肩にかかるぐらいのふわふわの茶髪は彼女の頭の動きに合わせて揺れている。
困惑を浮かべるのは緑がかった大きな瞳。
少女らしい丸みを帯びた体に、斎よりも頭半分以上は小さな背丈。
異性だけではなく同性も庇護欲をそそられる、文句なしの美少女である。
斎はすっと手を差し出して言った。
「高橋斎。3年間よろしく」
「あ、えっと」
美少女も手を差し出し、同時に頭を下げる。
「鷹峰更紗です。よろしくお願いします」
「それじゃあ、あとは二人で頑張るのよー」
にこにこと笑みを絶やさないまま、愛は手を振って戻っていった。
二人揃って見送り、さて、と斎はルームメイトを見る。
「名前だけど、更紗って呼んでいい?」
「う、うん!私も、斎ちゃんって呼んで、いいかな?」
ことり、と首を傾げる様子は本当に可愛らしい。
斎は小さく笑いながら言った。
「もちろん」
すると、更紗は嬉しそうにはにかみながら笑う。
(これは守ってやらないと)
色々な脅威から。
更紗の笑顔に癒されつつ、斎は内心で決意を新たにする。
ふ、と更紗が未だ玄関でやりとりをしていることを思い出したらしく、少し慌てながら言った。
「え、えと、じゃあ、中に入ろっか!」
「そうだな」
斎も頷いて部屋に上がる。
玄関から入ってすぐのところに、それぞれの寝室兼プライベートルームがある。
その奥が居間やダイニングといった共有スペースになっている。
共有スペースはパステルカラーとビビッドカラーが使われており、女子が使うことを目的とする内装になっていた。
恐らく愛が整えたのではないか、と斎は推測する。
えっと、と更紗は玄関から入って右手側のドアを指した。
「こっちが、斎ちゃんの部屋……にしちゃったけど、いいかな?」
「特にこだわりはないから、心配は無用。そもそもギリギリに来た私が悪いし」
ドアを開けて中を覗くと、シンプルなベッドに机、椅子、本棚、クローゼットが備え付けられている。

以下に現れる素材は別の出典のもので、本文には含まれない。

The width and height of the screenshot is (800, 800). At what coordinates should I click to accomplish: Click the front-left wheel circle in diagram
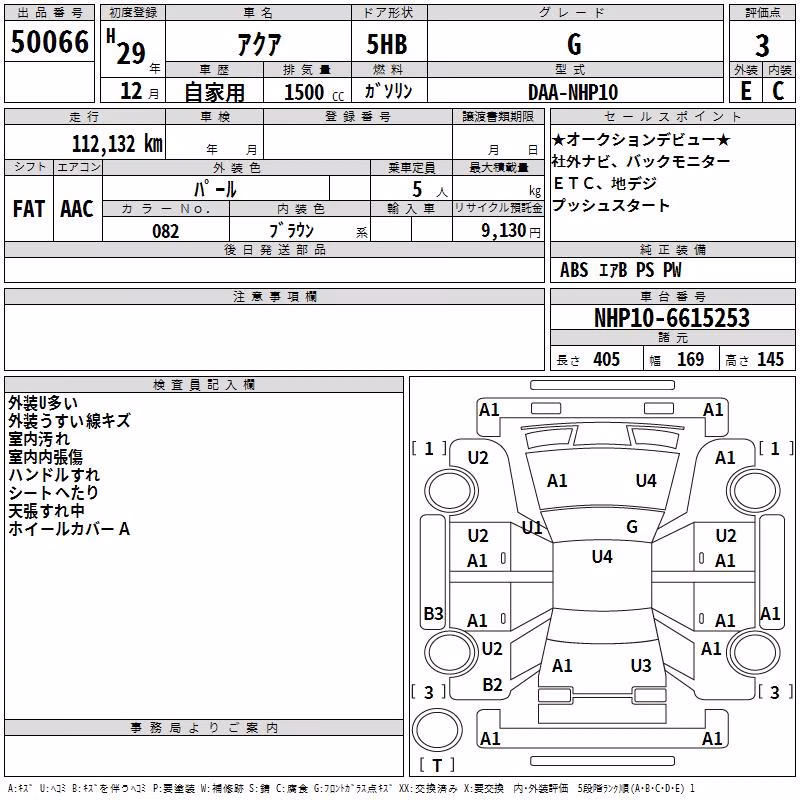pyautogui.click(x=450, y=492)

斎の私物はまだ部屋の隅に積み上がっているダンボールの中だ。
「えっと、斎ちゃん」
何から始めようか、と考え込む斎に、更紗が声をかけた。
「ん?」
「あの、まずはお昼ご飯にしよう?えっと、用意したから」
「………」
斎は二、三度瞬きをした。
「…用意、したのか?更紗が?」
「う、うん。あの、和食だけど、いいかな?」
「ありがとう、折角だし先に食べるか」
うん、と頷いて二人並んでダイニングへ向かう。
用意されていたのは、純和食料理だった。
食べた感想としては。
「更紗、あんたいい嫁になれるよ」
「え、えっと、そうかな?」
「大丈夫、私が信頼する奴のところにしか嫁がせないから、安心して」
「う、うん……?」
斎が更紗を守ろうと心に決める、それぐらいの出来だった。
そして更紗を守ろうと決意する斎。
段々彼女がヒーローに見えてくるのはきっと間違いじゃない。